**Directions for this task**
Please write out each entry below exactly as given.
_____
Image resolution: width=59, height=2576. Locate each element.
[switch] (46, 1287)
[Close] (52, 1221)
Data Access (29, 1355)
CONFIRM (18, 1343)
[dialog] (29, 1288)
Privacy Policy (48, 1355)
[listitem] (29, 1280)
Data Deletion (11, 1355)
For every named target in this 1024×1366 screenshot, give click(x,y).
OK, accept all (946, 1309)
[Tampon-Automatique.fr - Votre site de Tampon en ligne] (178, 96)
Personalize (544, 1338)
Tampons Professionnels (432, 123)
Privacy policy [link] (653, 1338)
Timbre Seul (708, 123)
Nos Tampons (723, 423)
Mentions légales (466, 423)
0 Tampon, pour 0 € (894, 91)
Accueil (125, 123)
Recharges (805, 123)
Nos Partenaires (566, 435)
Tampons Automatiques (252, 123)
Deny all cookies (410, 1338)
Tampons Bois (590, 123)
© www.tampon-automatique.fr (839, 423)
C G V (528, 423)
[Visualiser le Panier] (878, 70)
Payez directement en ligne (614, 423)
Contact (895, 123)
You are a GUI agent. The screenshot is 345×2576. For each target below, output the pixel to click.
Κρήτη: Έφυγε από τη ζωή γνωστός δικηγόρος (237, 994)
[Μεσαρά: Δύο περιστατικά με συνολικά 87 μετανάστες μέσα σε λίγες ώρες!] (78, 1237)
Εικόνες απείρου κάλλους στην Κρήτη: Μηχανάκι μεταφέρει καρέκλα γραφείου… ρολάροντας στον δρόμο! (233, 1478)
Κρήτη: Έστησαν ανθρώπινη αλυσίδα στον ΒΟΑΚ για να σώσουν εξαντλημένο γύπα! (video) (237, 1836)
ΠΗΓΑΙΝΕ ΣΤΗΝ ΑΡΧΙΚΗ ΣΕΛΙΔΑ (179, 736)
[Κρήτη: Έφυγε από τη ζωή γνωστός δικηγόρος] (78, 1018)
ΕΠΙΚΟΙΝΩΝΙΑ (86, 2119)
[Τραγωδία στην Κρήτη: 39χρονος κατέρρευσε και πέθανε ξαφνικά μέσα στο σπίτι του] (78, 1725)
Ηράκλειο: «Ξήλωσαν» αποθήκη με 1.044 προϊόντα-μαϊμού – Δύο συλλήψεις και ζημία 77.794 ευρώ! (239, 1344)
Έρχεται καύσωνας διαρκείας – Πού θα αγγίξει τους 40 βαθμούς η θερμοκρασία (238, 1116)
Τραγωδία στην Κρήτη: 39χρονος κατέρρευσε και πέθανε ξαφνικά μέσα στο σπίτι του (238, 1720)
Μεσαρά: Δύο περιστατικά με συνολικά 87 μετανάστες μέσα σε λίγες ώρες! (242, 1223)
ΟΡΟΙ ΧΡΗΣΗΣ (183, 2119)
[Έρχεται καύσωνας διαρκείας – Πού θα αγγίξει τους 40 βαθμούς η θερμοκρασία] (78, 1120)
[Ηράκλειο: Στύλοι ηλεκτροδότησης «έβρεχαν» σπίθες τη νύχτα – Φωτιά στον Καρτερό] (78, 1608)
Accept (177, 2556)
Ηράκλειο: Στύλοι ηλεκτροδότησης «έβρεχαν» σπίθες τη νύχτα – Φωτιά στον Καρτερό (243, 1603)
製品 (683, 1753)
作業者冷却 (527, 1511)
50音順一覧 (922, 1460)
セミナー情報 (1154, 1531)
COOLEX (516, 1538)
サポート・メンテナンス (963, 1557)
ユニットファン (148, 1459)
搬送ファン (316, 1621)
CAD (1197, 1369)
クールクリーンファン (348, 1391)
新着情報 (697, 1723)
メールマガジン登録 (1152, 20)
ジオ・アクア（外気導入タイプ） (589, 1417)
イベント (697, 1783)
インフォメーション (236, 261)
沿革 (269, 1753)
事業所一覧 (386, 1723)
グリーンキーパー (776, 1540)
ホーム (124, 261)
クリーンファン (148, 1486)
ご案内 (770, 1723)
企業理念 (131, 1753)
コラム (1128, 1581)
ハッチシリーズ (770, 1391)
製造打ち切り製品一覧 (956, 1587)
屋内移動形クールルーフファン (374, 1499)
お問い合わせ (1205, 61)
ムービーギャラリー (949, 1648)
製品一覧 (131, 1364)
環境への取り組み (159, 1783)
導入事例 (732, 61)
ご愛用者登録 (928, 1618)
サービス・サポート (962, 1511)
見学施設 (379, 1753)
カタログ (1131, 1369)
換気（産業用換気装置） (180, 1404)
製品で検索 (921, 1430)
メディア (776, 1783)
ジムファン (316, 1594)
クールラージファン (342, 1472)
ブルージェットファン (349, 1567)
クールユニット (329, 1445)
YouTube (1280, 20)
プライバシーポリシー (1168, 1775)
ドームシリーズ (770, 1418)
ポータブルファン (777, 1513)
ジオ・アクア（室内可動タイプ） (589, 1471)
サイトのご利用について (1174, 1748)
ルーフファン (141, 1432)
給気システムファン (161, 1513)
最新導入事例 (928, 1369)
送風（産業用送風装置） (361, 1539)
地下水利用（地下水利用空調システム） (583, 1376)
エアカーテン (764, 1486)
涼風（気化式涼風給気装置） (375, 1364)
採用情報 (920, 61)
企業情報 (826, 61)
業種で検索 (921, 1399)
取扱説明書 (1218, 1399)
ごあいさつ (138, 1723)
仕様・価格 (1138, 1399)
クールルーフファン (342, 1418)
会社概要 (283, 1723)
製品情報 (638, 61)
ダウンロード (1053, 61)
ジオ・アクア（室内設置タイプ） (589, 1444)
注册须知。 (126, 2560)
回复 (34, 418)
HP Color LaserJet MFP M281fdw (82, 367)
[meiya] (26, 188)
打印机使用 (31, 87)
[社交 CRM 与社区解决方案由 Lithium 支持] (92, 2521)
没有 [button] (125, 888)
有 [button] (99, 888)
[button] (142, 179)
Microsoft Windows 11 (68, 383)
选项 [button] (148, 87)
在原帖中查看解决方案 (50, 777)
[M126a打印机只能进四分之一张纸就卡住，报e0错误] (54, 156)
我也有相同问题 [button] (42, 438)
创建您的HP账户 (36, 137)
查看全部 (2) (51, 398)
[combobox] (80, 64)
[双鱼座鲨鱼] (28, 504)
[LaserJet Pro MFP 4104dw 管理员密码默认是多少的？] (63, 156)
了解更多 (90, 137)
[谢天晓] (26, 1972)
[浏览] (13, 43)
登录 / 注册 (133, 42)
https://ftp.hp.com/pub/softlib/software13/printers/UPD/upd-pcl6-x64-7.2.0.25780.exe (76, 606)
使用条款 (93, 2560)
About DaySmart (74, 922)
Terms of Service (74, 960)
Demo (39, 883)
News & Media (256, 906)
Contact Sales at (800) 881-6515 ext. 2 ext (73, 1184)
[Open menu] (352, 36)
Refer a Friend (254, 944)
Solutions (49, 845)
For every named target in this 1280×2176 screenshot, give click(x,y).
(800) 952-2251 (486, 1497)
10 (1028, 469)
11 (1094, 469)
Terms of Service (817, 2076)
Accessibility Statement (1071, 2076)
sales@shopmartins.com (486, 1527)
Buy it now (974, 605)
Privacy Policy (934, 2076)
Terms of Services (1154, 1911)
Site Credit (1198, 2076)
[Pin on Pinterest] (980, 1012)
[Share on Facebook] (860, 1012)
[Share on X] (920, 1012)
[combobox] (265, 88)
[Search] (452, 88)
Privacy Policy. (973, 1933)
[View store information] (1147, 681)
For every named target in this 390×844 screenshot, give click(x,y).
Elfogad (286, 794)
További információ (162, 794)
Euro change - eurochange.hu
_____
**Task output**
Image resolution: width=59, height=2576. Locate each element.
[switch] (46, 1287)
[Close] (52, 1221)
Data Access (29, 1355)
CONFIRM (18, 1343)
[dialog] (29, 1288)
Privacy Policy (48, 1355)
[listitem] (29, 1280)
Data Deletion (11, 1355)
For every named target in this 1024×1366 screenshot, give click(x,y).
OK, accept all (946, 1309)
[Tampon-Automatique.fr - Votre site de Tampon en ligne] (178, 96)
Personalize (544, 1338)
Tampons Professionnels (432, 123)
Privacy policy [link] (653, 1338)
Timbre Seul (708, 123)
Nos Tampons (723, 423)
Mentions légales (466, 423)
0 Tampon, pour 0 € (894, 91)
Accueil (125, 123)
Recharges (805, 123)
Nos Partenaires (566, 435)
Tampons Automatiques (252, 123)
Deny all cookies (410, 1338)
Tampons Bois (590, 123)
© www.tampon-automatique.fr (839, 423)
C G V (528, 423)
[Visualiser le Panier] (878, 70)
Payez directement en ligne (614, 423)
Contact (895, 123)
You are a GUI agent. The screenshot is 345×2576. For each target below, output the pixel to click.
Κρήτη: Έφυγε από τη ζωή γνωστός δικηγόρος (237, 994)
[Μεσαρά: Δύο περιστατικά με συνολικά 87 μετανάστες μέσα σε λίγες ώρες!] (78, 1237)
Εικόνες απείρου κάλλους στην Κρήτη: Μηχανάκι μεταφέρει καρέκλα γραφείου… ρολάροντας στον δρόμο! (233, 1478)
Κρήτη: Έστησαν ανθρώπινη αλυσίδα στον ΒΟΑΚ για να σώσουν εξαντλημένο γύπα! (video) (237, 1836)
ΠΗΓΑΙΝΕ ΣΤΗΝ ΑΡΧΙΚΗ ΣΕΛΙΔΑ (179, 736)
[Κρήτη: Έφυγε από τη ζωή γνωστός δικηγόρος] (78, 1018)
ΕΠΙΚΟΙΝΩΝΙΑ (86, 2119)
[Τραγωδία στην Κρήτη: 39χρονος κατέρρευσε και πέθανε ξαφνικά μέσα στο σπίτι του] (78, 1725)
Ηράκλειο: «Ξήλωσαν» αποθήκη με 1.044 προϊόντα-μαϊμού – Δύο συλλήψεις και ζημία 77.794 ευρώ! (239, 1344)
Έρχεται καύσωνας διαρκείας – Πού θα αγγίξει τους 40 βαθμούς η θερμοκρασία (238, 1116)
Τραγωδία στην Κρήτη: 39χρονος κατέρρευσε και πέθανε ξαφνικά μέσα στο σπίτι του (238, 1720)
Μεσαρά: Δύο περιστατικά με συνολικά 87 μετανάστες μέσα σε λίγες ώρες! (242, 1223)
ΟΡΟΙ ΧΡΗΣΗΣ (183, 2119)
[Έρχεται καύσωνας διαρκείας – Πού θα αγγίξει τους 40 βαθμούς η θερμοκρασία] (78, 1120)
[Ηράκλειο: Στύλοι ηλεκτροδότησης «έβρεχαν» σπίθες τη νύχτα – Φωτιά στον Καρτερό] (78, 1608)
Accept (177, 2556)
Ηράκλειο: Στύλοι ηλεκτροδότησης «έβρεχαν» σπίθες τη νύχτα – Φωτιά στον Καρτερό (243, 1603)
製品 (683, 1753)
作業者冷却 (527, 1511)
50音順一覧 (922, 1460)
セミナー情報 (1154, 1531)
COOLEX (516, 1538)
サポート・メンテナンス (963, 1557)
ユニットファン (148, 1459)
搬送ファン (316, 1621)
CAD (1197, 1369)
クールクリーンファン (348, 1391)
新着情報 (697, 1723)
メールマガジン登録 (1152, 20)
ジオ・アクア（外気導入タイプ） (589, 1417)
イベント (697, 1783)
インフォメーション (236, 261)
沿革 (269, 1753)
事業所一覧 (386, 1723)
グリーンキーパー (776, 1540)
ホーム (124, 261)
クリーンファン (148, 1486)
ご案内 (770, 1723)
企業理念 (131, 1753)
コラム (1128, 1581)
ハッチシリーズ (770, 1391)
製造打ち切り製品一覧 (956, 1587)
屋内移動形クールルーフファン (374, 1499)
お問い合わせ (1205, 61)
ムービーギャラリー (949, 1648)
製品一覧 (131, 1364)
環境への取り組み (159, 1783)
導入事例 (732, 61)
ご愛用者登録 (928, 1618)
サービス・サポート (962, 1511)
見学施設 (379, 1753)
カタログ (1131, 1369)
換気（産業用換気装置） (180, 1404)
製品で検索 (921, 1430)
メディア (776, 1783)
ジムファン (316, 1594)
クールラージファン (342, 1472)
ブルージェットファン (349, 1567)
クールユニット (329, 1445)
YouTube (1280, 20)
プライバシーポリシー (1168, 1775)
ドームシリーズ (770, 1418)
ポータブルファン (777, 1513)
ジオ・アクア（室内可動タイプ） (589, 1471)
サイトのご利用について (1174, 1748)
ルーフファン (141, 1432)
給気システムファン (161, 1513)
最新導入事例 (928, 1369)
送風（産業用送風装置） (361, 1539)
地下水利用（地下水利用空調システム） (583, 1376)
エアカーテン (764, 1486)
涼風（気化式涼風給気装置） (375, 1364)
採用情報 (920, 61)
企業情報 (826, 61)
業種で検索 (921, 1399)
取扱説明書 (1218, 1399)
ごあいさつ (138, 1723)
仕様・価格 (1138, 1399)
クールルーフファン (342, 1418)
会社概要 (283, 1723)
製品情報 (638, 61)
ダウンロード (1053, 61)
ジオ・アクア（室内設置タイプ） (589, 1444)
注册须知。 (126, 2560)
回复 (34, 418)
HP Color LaserJet MFP M281fdw (82, 367)
[meiya] (26, 188)
打印机使用 (31, 87)
[社交 CRM 与社区解决方案由 Lithium 支持] (92, 2521)
没有 [button] (125, 888)
有 [button] (99, 888)
[button] (142, 179)
Microsoft Windows 11 (68, 383)
选项 [button] (148, 87)
在原帖中查看解决方案 (50, 777)
[M126a打印机只能进四分之一张纸就卡住，报e0错误] (54, 156)
我也有相同问题 [button] (42, 438)
创建您的HP账户 (36, 137)
查看全部 (2) (51, 398)
[combobox] (80, 64)
[双鱼座鲨鱼] (28, 504)
[LaserJet Pro MFP 4104dw 管理员密码默认是多少的？] (63, 156)
了解更多 (90, 137)
[谢天晓] (26, 1972)
[浏览] (13, 43)
登录 / 注册 (133, 42)
https://ftp.hp.com/pub/softlib/software13/printers/UPD/upd-pcl6-x64-7.2.0.25780.exe (76, 606)
使用条款 (93, 2560)
About DaySmart (74, 922)
Terms of Service (74, 960)
Demo (39, 883)
News & Media (256, 906)
Contact Sales at (800) 881-6515 ext. 2 ext (73, 1184)
[Open menu] (352, 36)
Refer a Friend (254, 944)
Solutions (49, 845)
For every named target in this 1280×2176 screenshot, give click(x,y).
(800) 952-2251 (486, 1497)
10 (1028, 469)
11 (1094, 469)
Terms of Service (817, 2076)
Accessibility Statement (1071, 2076)
sales@shopmartins.com (486, 1527)
Buy it now (974, 605)
Privacy Policy (934, 2076)
Terms of Services (1154, 1911)
Site Credit (1198, 2076)
[Pin on Pinterest] (980, 1012)
[Share on Facebook] (860, 1012)
[Share on X] (920, 1012)
[combobox] (265, 88)
[Search] (452, 88)
Privacy Policy. (973, 1933)
[View store information] (1147, 681)
For every named target in this 390×844 screenshot, give click(x,y).
Elfogad (286, 794)
További információ (162, 794)
Euro change - eurochange.hu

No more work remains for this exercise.